Most startup ideas begin in the mind of an individual, but an idea is not a business. It takes a team, with effective leadership, to build a business. Many aspiring entrepreneurs default to team leadership by domination and control. Yet in my experience, the best entrepreneurs quickly learn the art of people connection. They connect and inspire the right people to achieve more with less.
Connected leaders often become transformational for people and the company, as they use their people insights to incent a new level of performance, leaving team members feeling proud and deeply satisfied. Richard Branson, for example, often makes a point of rewarding outstanding people by taking them aside and telling them that they are now in charge of the new company.
The principles of connected leadership are outlined well in a classic book, “The Vitality Imperative,” by Mickey Connolly, Jim Motroni, and Richard McDonald. As principals of the Conversant consultancy, they speak from experience in improving people connectivity and leadership through working with over 400 organizations in 100 countries.
While their focus has been primarily larger organizations, I believe the principles they espouse are equally applicable to startups and small businesses. Here is my extrapolation of their key elements of connected leadership into the entrepreneurial world:
- Be visibly present and aware of individual sensitivities. In the chaos of a startup, it’s easy to have “not enough time” to listen and relate to individual members of the team. As a result, impatience increases and effectiveness declines, leaving even more to be done. Presence without prejudice increases leader trust, and enjoyment of work by all parties.
- Seek to appreciate team goals, worries, and circumstances. People in a new venture are not mechanical elements. Align your leadership practices with human nature, which requires empathy. In any organization, large or small, empathy improves accountability, accelerates learning, increases influence, and facilitates future planning.
- Define and highlight a business purpose, beyond profit. A common purpose creates a community. Process without purpose leads to frustration and bureaucracy. The tangible benefits of a purpose, such as reducing environmental pollution, include making work more meaningful, promoting teamwork, and improving personal role commitment.
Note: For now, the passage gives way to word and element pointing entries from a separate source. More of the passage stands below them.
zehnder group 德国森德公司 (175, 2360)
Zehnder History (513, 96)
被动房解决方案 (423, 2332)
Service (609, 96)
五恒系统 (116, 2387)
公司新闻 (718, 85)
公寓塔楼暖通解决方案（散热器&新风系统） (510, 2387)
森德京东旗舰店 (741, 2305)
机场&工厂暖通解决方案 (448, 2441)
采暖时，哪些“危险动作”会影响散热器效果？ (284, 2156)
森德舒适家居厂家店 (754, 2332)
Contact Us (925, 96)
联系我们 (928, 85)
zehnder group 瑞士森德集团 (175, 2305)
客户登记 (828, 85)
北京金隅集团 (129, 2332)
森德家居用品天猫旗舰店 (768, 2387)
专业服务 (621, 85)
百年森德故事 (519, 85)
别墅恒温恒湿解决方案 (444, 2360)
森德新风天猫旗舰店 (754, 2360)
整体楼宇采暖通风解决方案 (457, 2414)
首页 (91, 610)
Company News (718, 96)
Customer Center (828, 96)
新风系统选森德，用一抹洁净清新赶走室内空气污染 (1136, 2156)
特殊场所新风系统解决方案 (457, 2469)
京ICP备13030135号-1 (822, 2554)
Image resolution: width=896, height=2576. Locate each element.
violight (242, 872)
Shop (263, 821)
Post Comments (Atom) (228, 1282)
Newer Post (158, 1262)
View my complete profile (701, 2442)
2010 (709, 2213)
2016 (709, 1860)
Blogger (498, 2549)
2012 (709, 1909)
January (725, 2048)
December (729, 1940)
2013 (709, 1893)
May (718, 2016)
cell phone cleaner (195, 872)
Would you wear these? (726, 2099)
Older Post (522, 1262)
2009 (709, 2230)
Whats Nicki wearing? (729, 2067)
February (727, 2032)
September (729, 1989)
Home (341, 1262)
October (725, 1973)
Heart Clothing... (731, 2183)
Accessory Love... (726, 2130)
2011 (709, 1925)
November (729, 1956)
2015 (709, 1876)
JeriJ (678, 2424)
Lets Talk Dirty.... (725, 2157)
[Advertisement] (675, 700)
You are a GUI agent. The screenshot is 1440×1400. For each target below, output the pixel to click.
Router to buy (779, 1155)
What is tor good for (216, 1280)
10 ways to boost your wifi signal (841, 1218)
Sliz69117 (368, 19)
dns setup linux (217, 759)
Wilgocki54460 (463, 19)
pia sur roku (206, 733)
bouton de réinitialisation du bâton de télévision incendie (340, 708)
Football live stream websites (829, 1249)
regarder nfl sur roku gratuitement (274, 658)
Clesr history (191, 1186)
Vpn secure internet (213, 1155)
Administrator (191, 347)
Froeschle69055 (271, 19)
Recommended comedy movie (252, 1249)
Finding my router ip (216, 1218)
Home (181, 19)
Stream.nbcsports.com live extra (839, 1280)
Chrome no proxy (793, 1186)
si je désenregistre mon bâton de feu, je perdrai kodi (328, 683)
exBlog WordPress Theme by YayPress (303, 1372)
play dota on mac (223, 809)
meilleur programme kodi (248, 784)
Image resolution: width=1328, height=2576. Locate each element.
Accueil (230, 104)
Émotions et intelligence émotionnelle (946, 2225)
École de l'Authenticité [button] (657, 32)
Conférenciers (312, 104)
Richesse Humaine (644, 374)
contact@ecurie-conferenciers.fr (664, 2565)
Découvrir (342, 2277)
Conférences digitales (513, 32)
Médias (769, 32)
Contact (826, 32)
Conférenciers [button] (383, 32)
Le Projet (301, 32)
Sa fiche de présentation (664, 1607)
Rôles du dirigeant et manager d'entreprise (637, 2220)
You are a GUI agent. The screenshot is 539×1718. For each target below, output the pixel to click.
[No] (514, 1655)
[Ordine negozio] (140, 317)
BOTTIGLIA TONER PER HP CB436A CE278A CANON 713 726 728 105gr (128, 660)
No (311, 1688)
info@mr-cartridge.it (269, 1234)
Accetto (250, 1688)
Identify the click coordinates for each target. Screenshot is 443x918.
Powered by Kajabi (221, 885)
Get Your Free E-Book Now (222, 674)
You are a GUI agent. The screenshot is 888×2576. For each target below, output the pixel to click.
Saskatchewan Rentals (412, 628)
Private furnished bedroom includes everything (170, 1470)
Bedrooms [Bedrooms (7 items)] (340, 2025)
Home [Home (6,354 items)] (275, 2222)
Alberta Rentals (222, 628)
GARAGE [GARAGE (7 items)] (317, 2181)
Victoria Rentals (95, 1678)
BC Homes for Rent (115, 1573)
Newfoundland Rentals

- Speak the truth, even if painful, over avoidance and deception. Authenticity creates trust, accelerates the solution process, improves agility and resilience, and inspires innovation. Some leaders avoid candor to reduce employee fear, and others to induce fear. But the most destructive fear is the fear of deceit, only eliminated by authenticity.
- Outline future potential for the business and the person. Connected leaders don’t let probability and ordinary work destroy possibility. Seeing wonder in the future breaks the grip of the past, redeems mistakes, creates options, and ignites vitality. This leads to new connections and creates new possibilities for the venture and the person.
- Build a culture of innovative evolution after initial revolution. Startups often begin with a revolution, but continuous revolution is risky and stressful. A better sense of timing is a commitment to an agile, ever-evolving venture, where the return on investment can be predicted. This improves team leverage, getting more out of time, money, and talent.
- Leverage small surprising results into repeated cycle momentum. Momentum is a powerful multiplier that supercharges community, contribution and choice. Surprising positive results are energizing, cause people to update their beliefs, and cause positive chain reactions. Connected leaders share the lessons and show due appreciation.
The vitality of a startup team, and the founder leadership provided, are more key to startup success than the potential of the initial idea. This is why professional investors will tell you that they invest in people, rather than ideas. How much value can the principles of connected leadership bring to your new venture?